Welche Gefühle und Bilder lösen diese Begriffe schon jetzt beim Lesen aus? Sie haben es in der Hand, den Aufenthalt im Wartezimmer zu einer positiven Erfahrung zu machen, bei der der Mensch gut mit sich sein und sich warten (pflegen) kann…

Jedes Wort wirkt!

Für Führungskräfte: Wir schaffen das!

02

Dieses Zitat unserer Kanzlerin hat viele Emotionen ausgelöst, positive und negative. Die einen fühlten sich bestärkt und ermutigt, die anderen bedroht und überstimmt. Die emotionale Botschaft kam an, der Handlungsimpuls blieb vage. Schauen wir auf die Wirkung, wenn “wir vom wir” sprechen.
Viele Führungskräfte sagen zu ihren Mitarbeitern: „Das müssen wir angehen!“ oder „Das müssen wir schneller hinkriegen!“ oder „Darüber könnten wir mal nachdenken in unserem Team.
Ihr wisst, was dann passiert. Nichts.
Wer von wir spricht, meint meist die anderen. Aber wen genau? Und was genau soll diese Person, die sich angesprochen fühlt, denn tun? Das bleibt unklar. 
Wenn die Sprache voll von wischi-waschi ist, bleibt auch das Ergebnis wischi-waschi.
Wie klingt es stattdessen, wenn ich das ICH an die Stelle des WIR setze?
„Das werde ich angehen. Wer macht mit?“  – „Was kann ich dazu beitragen, damit der Prozess schneller läuft?“
Oder ich benenne klar die Akteure, um die es geht: 

„Lasst uns gemeinsam darüber 15 min nachdenken. Jeder sammelt 5 min eigene Gedanken, danach trägt sie jeder nacheinander vor.“
„Herr Muster, bitte organisieren Sie die Zahlen vorletzten Quartal. Frau Müller, Sie erstellen bitte die Agenda und moderieren das nächste Meeting.

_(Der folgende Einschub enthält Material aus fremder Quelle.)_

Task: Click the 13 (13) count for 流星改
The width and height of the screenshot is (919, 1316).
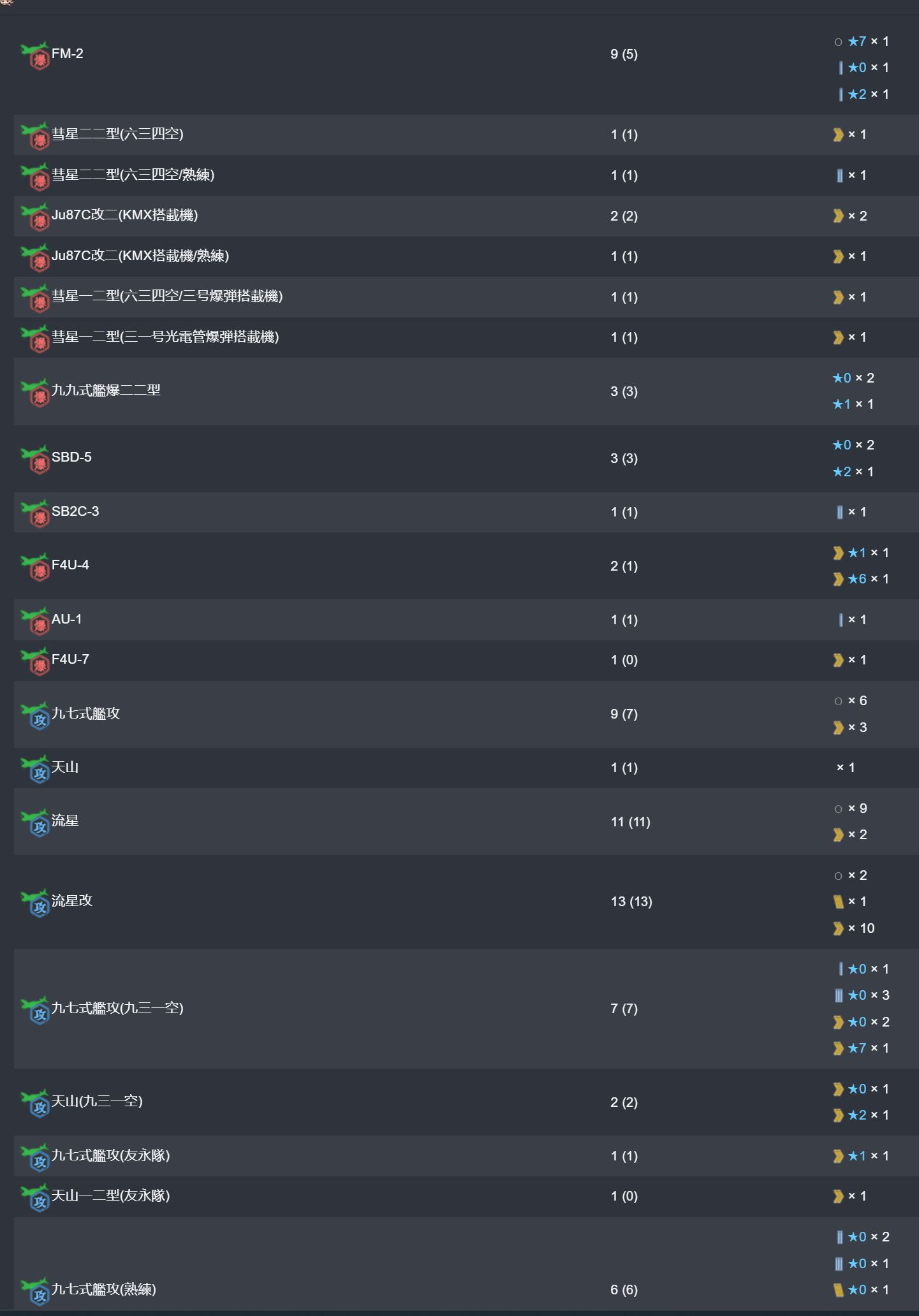Action: pos(631,902)
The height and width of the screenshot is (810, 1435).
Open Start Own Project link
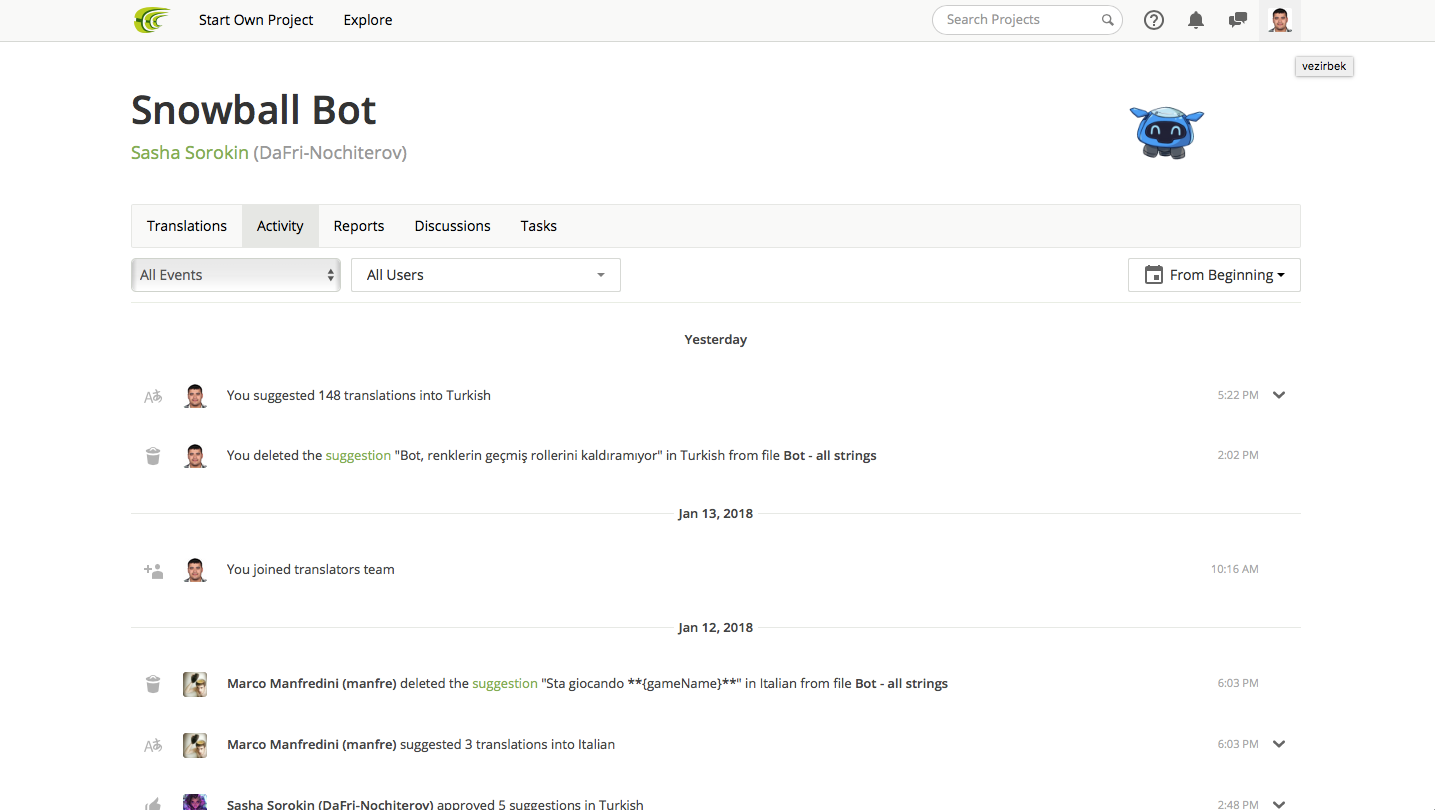pyautogui.click(x=256, y=20)
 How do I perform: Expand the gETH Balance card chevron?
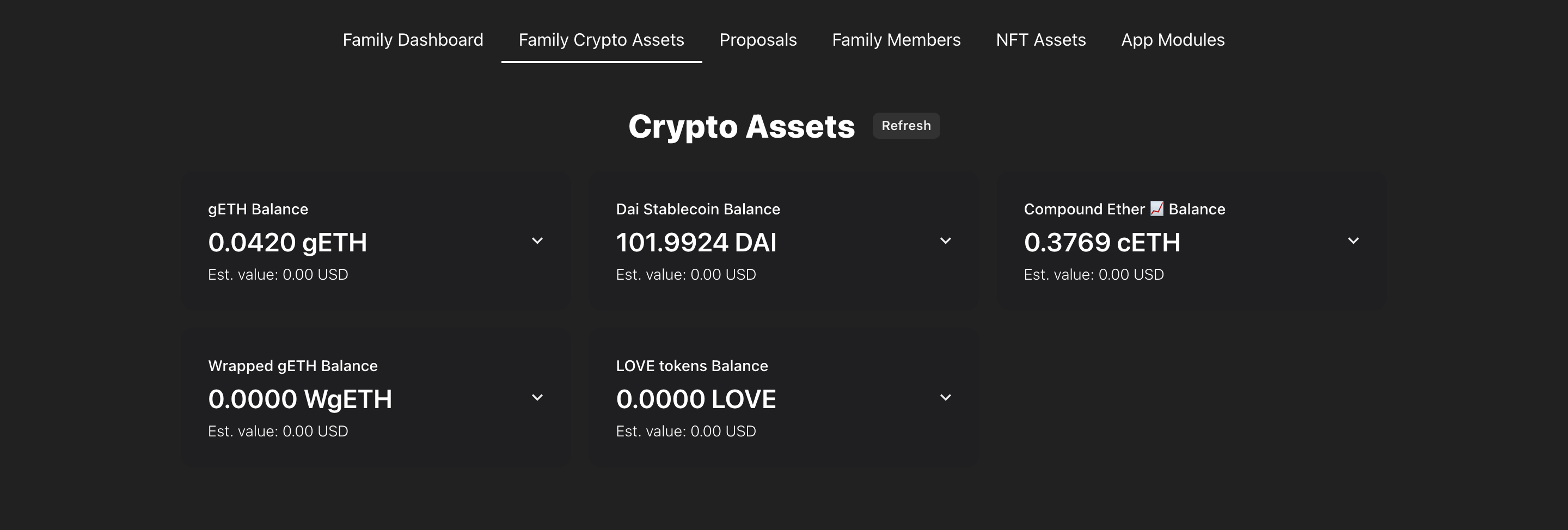point(537,241)
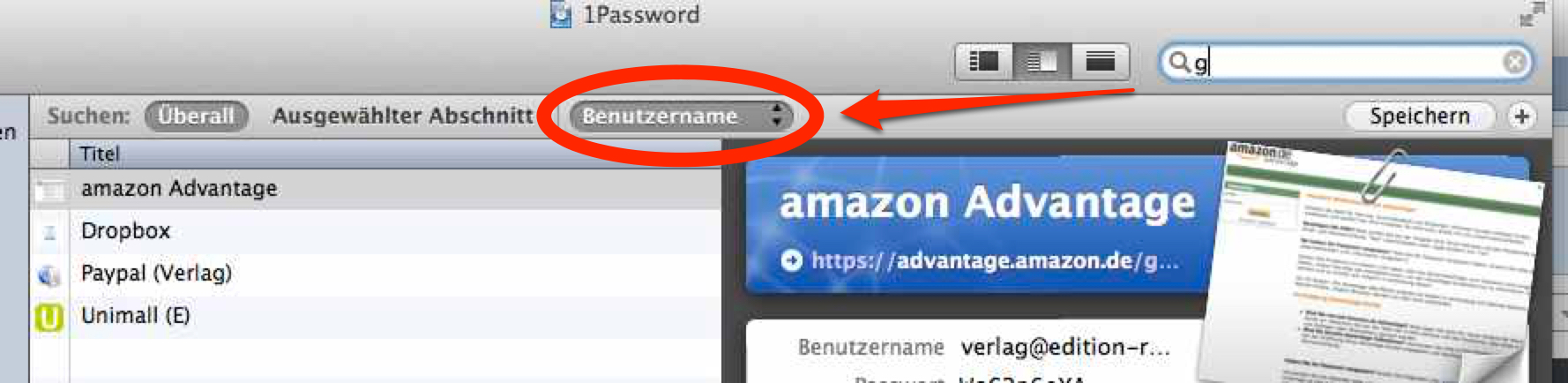
Task: Click the magnifying glass search icon
Action: click(1178, 62)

Wo entsteht mehr Handlungsimpuls? Wo fühlt ihr Aktivität?
Traut euch, Menschen direkt anzusprechen und zu sagen, was ihr wirklich wollt.
Denn: Jedes Wort wirkt!

 

Für Lehrer*innen: Hätte, könnte, würde … – machen!

03

„Würdest du dich jetzt bitte mal hinsetzen?“ Die Stimme der Lehrerin klingt genervt. Dieser Junge hat wirklich Hummeln im Hintern. Er kann oder will einfach nicht stillsitzen und still sein. Wie wird er wohl reagieren? Vermutlich gar nicht.

Woran liegt das?

Nun: Der Satz ist schwammig, vieldeutig, emotional und leichtgewichtig.

Die Satzmelodie formuliert eine Frage. Somit wird auch der Inhalt fraglich. Eine Frage kann der Junge mit Ja oder Nein beantworten. Die Entscheidung darüber liegt ganz bei ihm. Das ist der Charakter einer Frage.

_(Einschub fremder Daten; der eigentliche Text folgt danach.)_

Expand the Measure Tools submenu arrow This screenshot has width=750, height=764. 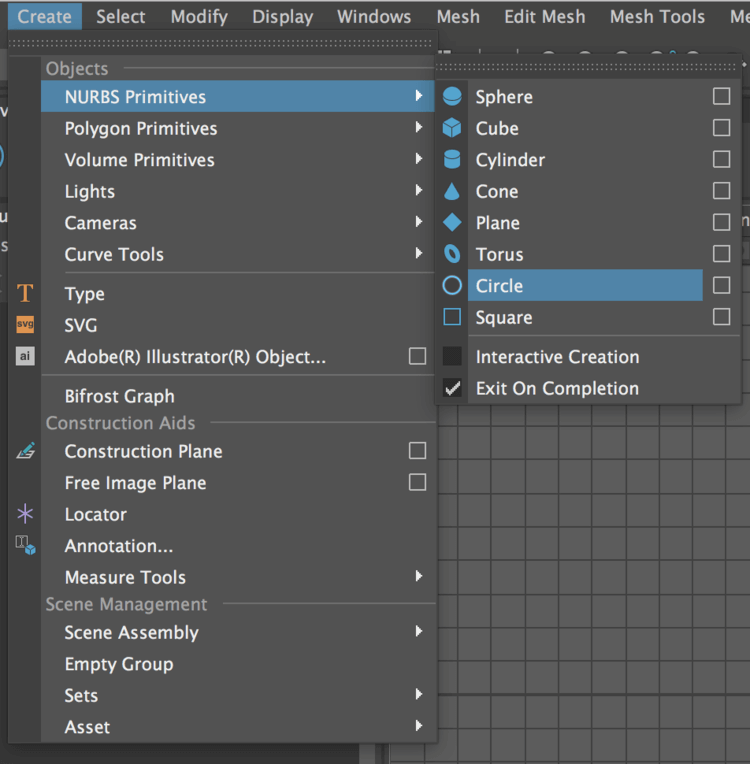[419, 577]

Sie beginnt den Satz mit „Würdest du…“

Der Konjunktiv „würde“ ist eine Möglichkeitsform. Von dieser reinen Möglichkeit, das zu tun, was die Lehrerin will, wird er freiwillig wohl keinen Gebrauch machen. Er hat die Macht, darüber zu entscheiden. Der Handlungsimpuls fehlt.

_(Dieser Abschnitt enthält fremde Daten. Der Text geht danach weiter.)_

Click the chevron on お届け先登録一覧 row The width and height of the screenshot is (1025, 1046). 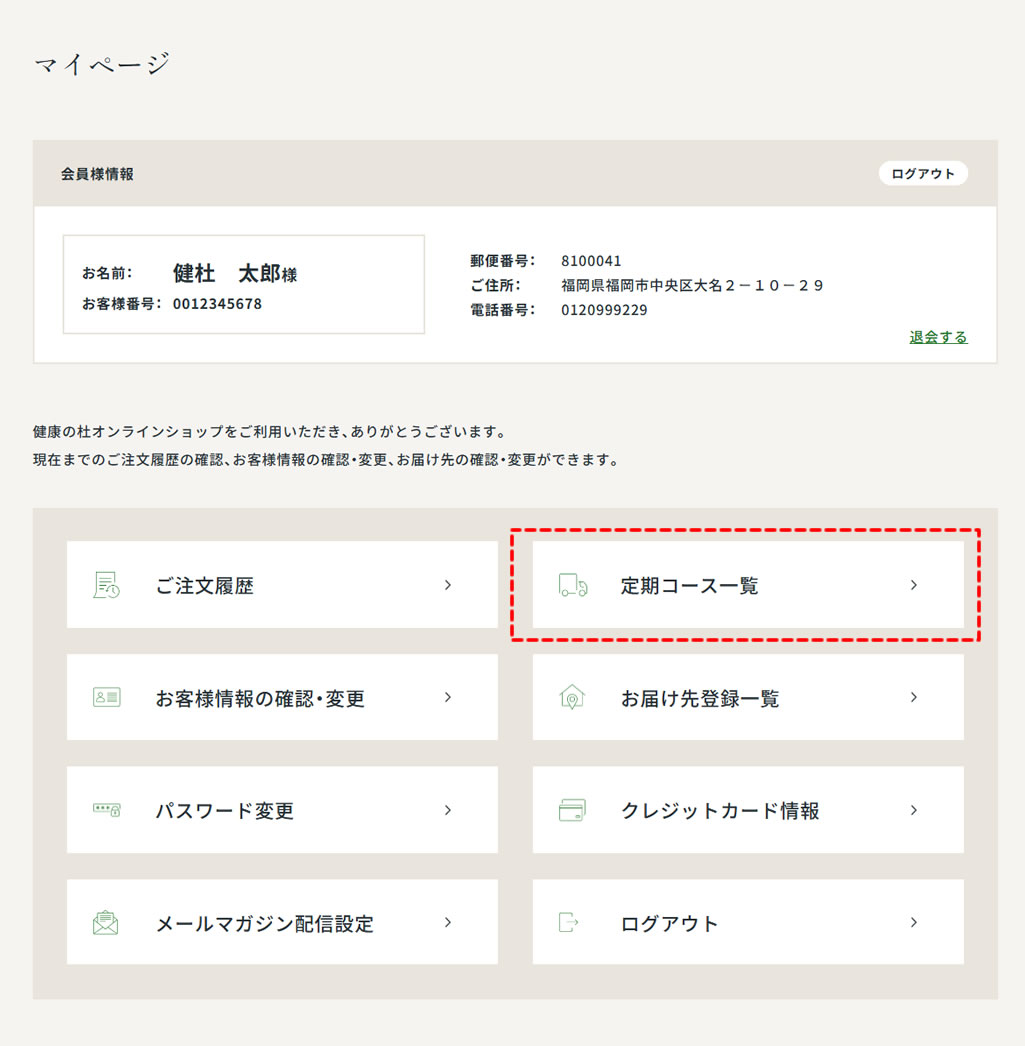coord(914,697)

Dazu kommt die entnervte Stimme, vielleicht noch ein Augenrollen und das verwässernde Füllwort „mal“. Sie transportiert ihren wiederholten Ärger damit, dies aktiviert seine Gefühlsebene und ruft einen natürlichen inneren Widerstand hervor. Wer will sich schon gerne etwas vorwerfen lassen? Ergo: Nichts passiert.

Was kann die Lehrerin tun?

Sie kann ihn präsent, kraftvoll und eindeutig ansprechen. Zum Beispiel so:
„Lukas, (Pause, bis er sie anschaut) bitte setz dich an deinen Platz. (Pause) Ich mag mit dem Unterricht beginnen. – Ich danke dir.“

Was ist der Unterschied?

„Lukas, …“ Sie spricht ihn zunächst wertschätzend (ohne Vorwurf und Anklage in der Stimme) mit seinem Namen an. Damit fühlt er sich als Person gesehen und wahrgenommen. Erst, wenn er sie anschaut, spricht sie weiter:

„…bitte setz dich an deinen Platz.“  Sie spricht eine klare und eindeutige Handlungsaufforderung aus. Keine Frage. Sie fühlt ihre eigene Bestimmtheit und traut ihm zu, dass er dieser Aufforderung nachkommen wird.

„Ich mag mit dem Unterricht beginnen.“ Sie liefert ihm eine Erklärung für ihren Wunsch und lenkt damit seine Aufmerksamkeit auf den Kontext, in dem sie sich befinden.

„Ich danke dir.“ Kommt er dieser Aufforderung nach, registriert sie das und honoriert sein Verhalten mit dem Dank. Damit bekommt er auch Zuwendung, wenn er sich positiv im Sinne der Klassengemeinschaft verhält – und nicht nur bei Störaktionen.

Die Lehrerin wirkt mit ihrer Sprache klar führend, bestimmt, wertschätzend und geerdet.

Probieren Sie es aus. Denn: Jedes Wort wirkt!